The entries must be retyped exactly, down to the last line.

(Saved data entries)
◇ ◇ ◇ ◇
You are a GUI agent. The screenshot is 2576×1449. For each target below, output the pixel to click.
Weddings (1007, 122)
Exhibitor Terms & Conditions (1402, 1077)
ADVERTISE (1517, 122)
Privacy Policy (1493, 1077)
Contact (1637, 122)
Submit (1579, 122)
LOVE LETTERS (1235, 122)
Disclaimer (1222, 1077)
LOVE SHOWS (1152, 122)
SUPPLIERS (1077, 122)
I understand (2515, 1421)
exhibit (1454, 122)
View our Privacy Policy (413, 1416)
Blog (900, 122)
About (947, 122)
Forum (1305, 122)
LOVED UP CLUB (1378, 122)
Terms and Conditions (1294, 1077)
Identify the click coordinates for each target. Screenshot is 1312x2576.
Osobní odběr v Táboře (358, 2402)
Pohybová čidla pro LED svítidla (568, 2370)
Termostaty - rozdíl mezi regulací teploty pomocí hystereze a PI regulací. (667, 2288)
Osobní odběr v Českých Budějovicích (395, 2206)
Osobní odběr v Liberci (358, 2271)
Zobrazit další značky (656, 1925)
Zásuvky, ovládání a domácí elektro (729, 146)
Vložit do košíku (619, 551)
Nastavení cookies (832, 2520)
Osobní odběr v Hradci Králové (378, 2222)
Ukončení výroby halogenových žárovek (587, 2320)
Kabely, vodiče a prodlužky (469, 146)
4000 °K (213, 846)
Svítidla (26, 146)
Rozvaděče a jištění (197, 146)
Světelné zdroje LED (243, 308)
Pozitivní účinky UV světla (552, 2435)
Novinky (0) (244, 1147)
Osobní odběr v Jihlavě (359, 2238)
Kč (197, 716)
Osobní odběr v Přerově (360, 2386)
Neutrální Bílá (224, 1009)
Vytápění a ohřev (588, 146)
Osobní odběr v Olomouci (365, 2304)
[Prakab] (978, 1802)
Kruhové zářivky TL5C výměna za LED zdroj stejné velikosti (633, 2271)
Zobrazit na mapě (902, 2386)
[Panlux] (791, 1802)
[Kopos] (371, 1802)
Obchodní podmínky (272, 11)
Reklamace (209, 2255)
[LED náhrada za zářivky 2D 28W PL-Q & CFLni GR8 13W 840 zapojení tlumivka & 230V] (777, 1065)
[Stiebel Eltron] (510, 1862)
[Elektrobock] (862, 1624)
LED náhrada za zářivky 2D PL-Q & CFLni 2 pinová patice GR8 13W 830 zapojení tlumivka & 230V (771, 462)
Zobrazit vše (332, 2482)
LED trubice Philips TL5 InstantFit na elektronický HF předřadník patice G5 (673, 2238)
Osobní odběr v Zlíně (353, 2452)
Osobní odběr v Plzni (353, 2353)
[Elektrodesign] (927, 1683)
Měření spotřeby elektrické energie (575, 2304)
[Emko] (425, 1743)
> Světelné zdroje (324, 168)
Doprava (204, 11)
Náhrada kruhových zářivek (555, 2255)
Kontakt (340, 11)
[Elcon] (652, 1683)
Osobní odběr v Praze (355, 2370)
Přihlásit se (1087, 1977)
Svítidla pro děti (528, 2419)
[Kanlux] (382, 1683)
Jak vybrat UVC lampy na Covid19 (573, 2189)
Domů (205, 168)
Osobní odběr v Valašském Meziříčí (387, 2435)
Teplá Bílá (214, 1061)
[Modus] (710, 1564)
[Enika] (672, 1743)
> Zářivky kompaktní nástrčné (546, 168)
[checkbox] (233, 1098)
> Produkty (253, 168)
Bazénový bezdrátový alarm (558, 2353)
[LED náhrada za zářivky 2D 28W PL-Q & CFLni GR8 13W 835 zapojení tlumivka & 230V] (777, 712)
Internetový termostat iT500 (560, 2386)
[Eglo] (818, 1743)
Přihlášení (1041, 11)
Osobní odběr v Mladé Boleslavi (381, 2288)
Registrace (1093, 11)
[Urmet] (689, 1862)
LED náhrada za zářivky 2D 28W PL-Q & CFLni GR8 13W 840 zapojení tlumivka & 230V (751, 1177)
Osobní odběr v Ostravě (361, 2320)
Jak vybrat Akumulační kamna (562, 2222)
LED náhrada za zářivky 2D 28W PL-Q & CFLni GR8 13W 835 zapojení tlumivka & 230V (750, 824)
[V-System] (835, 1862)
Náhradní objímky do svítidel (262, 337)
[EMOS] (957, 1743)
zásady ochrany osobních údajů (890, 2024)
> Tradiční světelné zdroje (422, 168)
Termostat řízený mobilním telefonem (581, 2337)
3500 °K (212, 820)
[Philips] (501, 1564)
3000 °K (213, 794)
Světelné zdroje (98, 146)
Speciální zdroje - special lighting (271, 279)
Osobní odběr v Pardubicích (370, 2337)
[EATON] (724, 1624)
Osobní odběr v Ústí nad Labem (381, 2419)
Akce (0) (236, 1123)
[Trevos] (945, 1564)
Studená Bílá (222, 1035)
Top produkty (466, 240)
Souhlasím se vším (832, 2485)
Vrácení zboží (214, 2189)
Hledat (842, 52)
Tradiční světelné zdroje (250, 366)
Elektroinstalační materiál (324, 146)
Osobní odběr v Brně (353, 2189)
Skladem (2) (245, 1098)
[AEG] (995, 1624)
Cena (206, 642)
◇ ◇ ◇ ◇
### Task response
You are a GUI agent. The screenshot is 2576×1449. For each target below, output the pixel to click.
Weddings (1007, 122)
Exhibitor Terms & Conditions (1402, 1077)
ADVERTISE (1517, 122)
Privacy Policy (1493, 1077)
Contact (1637, 122)
Submit (1579, 122)
LOVE LETTERS (1235, 122)
Disclaimer (1222, 1077)
LOVE SHOWS (1152, 122)
SUPPLIERS (1077, 122)
I understand (2515, 1421)
exhibit (1454, 122)
View our Privacy Policy (413, 1416)
Blog (900, 122)
About (947, 122)
Forum (1305, 122)
LOVED UP CLUB (1378, 122)
Terms and Conditions (1294, 1077)
Identify the click coordinates for each target. Screenshot is 1312x2576.
Osobní odběr v Táboře (358, 2402)
Pohybová čidla pro LED svítidla (568, 2370)
Termostaty - rozdíl mezi regulací teploty pomocí hystereze a PI regulací. (667, 2288)
Osobní odběr v Českých Budějovicích (395, 2206)
Osobní odběr v Liberci (358, 2271)
Zobrazit další značky (656, 1925)
Zásuvky, ovládání a domácí elektro (729, 146)
Vložit do košíku (619, 551)
Nastavení cookies (832, 2520)
Osobní odběr v Hradci Králové (378, 2222)
Ukončení výroby halogenových žárovek (587, 2320)
Kabely, vodiče a prodlužky (469, 146)
4000 °K (213, 846)
Svítidla (26, 146)
Rozvaděče a jištění (197, 146)
Světelné zdroje LED (243, 308)
Pozitivní účinky UV světla (552, 2435)
Novinky (0) (244, 1147)
Osobní odběr v Jihlavě (359, 2238)
Kč (197, 716)
Osobní odběr v Přerově (360, 2386)
Neutrální Bílá (224, 1009)
Vytápění a ohřev (588, 146)
Osobní odběr v Olomouci (365, 2304)
[Prakab] (978, 1802)
Kruhové zářivky TL5C výměna za LED zdroj stejné velikosti (633, 2271)
Zobrazit na mapě (902, 2386)
[Panlux] (791, 1802)
[Kopos] (371, 1802)
Obchodní podmínky (272, 11)
Reklamace (209, 2255)
[LED náhrada za zářivky 2D 28W PL-Q & CFLni GR8 13W 840 zapojení tlumivka & 230V] (777, 1065)
[Stiebel Eltron] (510, 1862)
[Elektrobock] (862, 1624)
LED náhrada za zářivky 2D PL-Q & CFLni 2 pinová patice GR8 13W 830 zapojení tlumivka & 230V (771, 462)
Zobrazit vše (332, 2482)
LED trubice Philips TL5 InstantFit na elektronický HF předřadník patice G5 (673, 2238)
Osobní odběr v Zlíně (353, 2452)
Osobní odběr v Plzni (353, 2353)
[Elektrodesign] (927, 1683)
Měření spotřeby elektrické energie (575, 2304)
[Emko] (425, 1743)
> Světelné zdroje (324, 168)
Doprava (204, 11)
Náhrada kruhových zářivek (555, 2255)
Kontakt (340, 11)
[Elcon] (652, 1683)
Osobní odběr v Praze (355, 2370)
Přihlásit se (1087, 1977)
Svítidla pro děti (528, 2419)
[Kanlux] (382, 1683)
Jak vybrat UVC lampy na Covid19 (573, 2189)
Domů (205, 168)
Osobní odběr v Valašském Meziříčí (387, 2435)
Teplá Bílá (214, 1061)
[Modus] (710, 1564)
[Enika] (672, 1743)
> Zářivky kompaktní nástrčné (546, 168)
[checkbox] (233, 1098)
> Produkty (253, 168)
Bazénový bezdrátový alarm (558, 2353)
[LED náhrada za zářivky 2D 28W PL-Q & CFLni GR8 13W 835 zapojení tlumivka & 230V] (777, 712)
Internetový termostat iT500 (560, 2386)
[Eglo] (818, 1743)
Přihlášení (1041, 11)
Osobní odběr v Mladé Boleslavi (381, 2288)
Registrace (1093, 11)
[Urmet] (689, 1862)
LED náhrada za zářivky 2D 28W PL-Q & CFLni GR8 13W 840 zapojení tlumivka & 230V (751, 1177)
Osobní odběr v Ostravě (361, 2320)
Jak vybrat Akumulační kamna (562, 2222)
LED náhrada za zářivky 2D 28W PL-Q & CFLni GR8 13W 835 zapojení tlumivka & 230V (750, 824)
[V-System] (835, 1862)
Náhradní objímky do svítidel (262, 337)
[EMOS] (957, 1743)
zásady ochrany osobních údajů (890, 2024)
> Tradiční světelné zdroje (422, 168)
Termostat řízený mobilním telefonem (581, 2337)
3500 °K (212, 820)
[Philips] (501, 1564)
3000 °K (213, 794)
Světelné zdroje (98, 146)
Speciální zdroje - special lighting (271, 279)
Osobní odběr v Pardubicích (370, 2337)
[EATON] (724, 1624)
Osobní odběr v Ústí nad Labem (381, 2419)
Akce (0) (236, 1123)
[Trevos] (945, 1564)
Studená Bílá (222, 1035)
Top produkty (466, 240)
Souhlasím se vším (832, 2485)
Vrácení zboží (214, 2189)
Hledat (842, 52)
Tradiční světelné zdroje (250, 366)
Elektroinstalační materiál (324, 146)
Osobní odběr v Brně (353, 2189)
Skladem (2) (245, 1098)
[AEG] (995, 1624)
Cena (206, 642)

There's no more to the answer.